Avsi trae forza dalla sua origine, che è legata ad alcune persone appartenenti a Comunione e liberazione che hanno dato vita a questa organizzazione impegnata per lo sviluppo. A loro poi nel tempo si sono aggiunte molte altre di diversa appartenenza, con in comune il desiderio di lavorare per un mondo in cui la persona possa essere protagonista dello sviluppo suo e della sua comunità. Per Avsi nel suo operare in terreni difficili resta sempre come guida il principio che Papa Francesco ha richiamato nella Fratelli Tutti: per costruire sviluppo servono amicizia sociale e fraternità universale, occorre cioè “rendersi conto di quanto vale un essere umano, quanto vale una persona, sempre e in qualunque circostanza”.
Lo scenario mondiale e il mondo della cooperazione sono molto cambiati dal 1972 ad oggi: quali sono oggi le vostre priorità e modalità di azione?
La cooperazione allo sviluppo è messa a dura prova dai contesti complessi e estremamente difficili in cui agisce. In questi cinquant’anni di “Boots on the ground”, come si dice in gergo per raccontare la prossimità con le popolazioni con cui si lavora, Avsi ha costruito un metodo di lavoro che vuole essere: partecipato, aderente al reale, fondato su partnership a più livelli e aperto all’innovazione. Lavorare insieme in modo sinergico coinvolgendo tutti i soggetti incontrati: dai singoli individui, alle associazioni locali fino alle istituzioni internazionali.
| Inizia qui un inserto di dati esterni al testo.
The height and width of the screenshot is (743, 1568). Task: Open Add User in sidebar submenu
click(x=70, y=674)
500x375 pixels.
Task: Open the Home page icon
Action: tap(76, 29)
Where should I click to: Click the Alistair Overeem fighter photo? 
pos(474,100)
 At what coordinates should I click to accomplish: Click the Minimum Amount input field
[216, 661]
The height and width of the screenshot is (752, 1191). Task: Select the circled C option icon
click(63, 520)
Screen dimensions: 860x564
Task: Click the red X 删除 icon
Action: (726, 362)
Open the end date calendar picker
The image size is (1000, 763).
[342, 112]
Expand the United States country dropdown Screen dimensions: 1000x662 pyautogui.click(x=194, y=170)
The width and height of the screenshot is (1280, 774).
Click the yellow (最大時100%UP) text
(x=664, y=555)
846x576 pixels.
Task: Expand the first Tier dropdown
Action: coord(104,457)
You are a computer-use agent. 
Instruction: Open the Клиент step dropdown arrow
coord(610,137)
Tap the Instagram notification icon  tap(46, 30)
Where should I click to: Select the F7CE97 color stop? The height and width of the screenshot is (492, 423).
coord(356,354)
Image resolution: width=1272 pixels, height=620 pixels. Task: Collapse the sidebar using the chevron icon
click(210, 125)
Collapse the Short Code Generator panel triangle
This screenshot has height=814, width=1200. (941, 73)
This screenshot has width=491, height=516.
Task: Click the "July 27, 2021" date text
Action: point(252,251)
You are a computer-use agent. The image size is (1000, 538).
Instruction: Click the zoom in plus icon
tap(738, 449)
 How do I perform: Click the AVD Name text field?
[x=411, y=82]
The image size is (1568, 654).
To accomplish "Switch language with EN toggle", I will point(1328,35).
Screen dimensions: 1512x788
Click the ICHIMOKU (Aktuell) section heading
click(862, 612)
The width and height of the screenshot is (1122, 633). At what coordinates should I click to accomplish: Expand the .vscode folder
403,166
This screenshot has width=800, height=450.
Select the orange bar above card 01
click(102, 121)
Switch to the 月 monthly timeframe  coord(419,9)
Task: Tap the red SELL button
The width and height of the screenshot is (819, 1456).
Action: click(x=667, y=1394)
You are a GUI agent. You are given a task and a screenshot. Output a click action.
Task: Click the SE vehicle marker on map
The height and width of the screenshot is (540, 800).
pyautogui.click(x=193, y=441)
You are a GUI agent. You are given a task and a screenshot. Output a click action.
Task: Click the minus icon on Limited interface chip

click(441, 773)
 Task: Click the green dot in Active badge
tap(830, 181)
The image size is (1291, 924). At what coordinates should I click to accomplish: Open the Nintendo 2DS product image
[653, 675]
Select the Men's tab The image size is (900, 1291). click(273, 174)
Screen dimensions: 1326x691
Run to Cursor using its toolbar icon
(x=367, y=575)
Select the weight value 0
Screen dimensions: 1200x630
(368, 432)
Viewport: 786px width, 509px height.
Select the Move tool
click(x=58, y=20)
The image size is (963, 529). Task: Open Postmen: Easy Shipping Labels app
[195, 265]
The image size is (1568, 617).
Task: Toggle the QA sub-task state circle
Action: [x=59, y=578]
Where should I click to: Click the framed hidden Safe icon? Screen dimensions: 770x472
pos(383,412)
Solo insieme si può affrontare la complessità della realtà e quindi sperare di cambiare in meglio la vita delle persone.
Lavorate per lo sviluppo in 39 Paesi, in contesti molto diversi tra loro. Però spesso vi dovete confrontare con nuovi conflitti o crisi. Quali sono le emergenze che vi preoccupano di più?
I Paesi dove interveniamo sono molti, 39, e diversi tra loro, ma il nostro modo di operare è unico, noi diciamo sempre “Avsi as one” dall’Africa al Medio Oriente fino al Sud America. Oggi le crisi a cui rispondere sono tante, emergenze che mettono alla prova i più fragili e chi come noi lavora nella cooperazione allo sviluppo.
Haiti, Siria, Libano, Sud Sudan e la più recente tragedia in Ucraina. Ma anche Repubblica democratica del Congo, Mozambico, Uganda, Kenya…
Sappiamo di non poter “salvare” chi è nel bisogno, di non poter aiutare tutti, ma questa consapevolezza non è mai stata un alibi per rinunciare a intervenire in contesti di guerra o di estrema povertà. Avsi è da sempre interessata a guardare alla realtà in tutta la sua complessità e contraddizione, e da questa è spronata a tradurre in azioni concrete la propria missione.
Quali prospettive per il futuro e prossime iniziative importanti?
Avsi guarda avanti, ai prossimi 50 anni. Con i nostri programmi puntiamo a mettere le basi per uno sviluppo che duri nel tempo e che, paradossalmente, crei un contesto in cui non ci sia più bisogno del nostro intervento. Il contesto attuale segnato da guerre, carestie, alluvioni ci sfida, ci provoca, e noi vogliamo rispondere con uno sguardo che sia sempre volto al “dopo”.
Servono soluzioni nuove, che valorizzino la dignità delle persone più vulnerabili e le accompagnino a uno sviluppo equo.
Quello che abbiamo imparato nel nostro mezzo secolo di storia è proprio questo: cresciamo tutti o nessuno.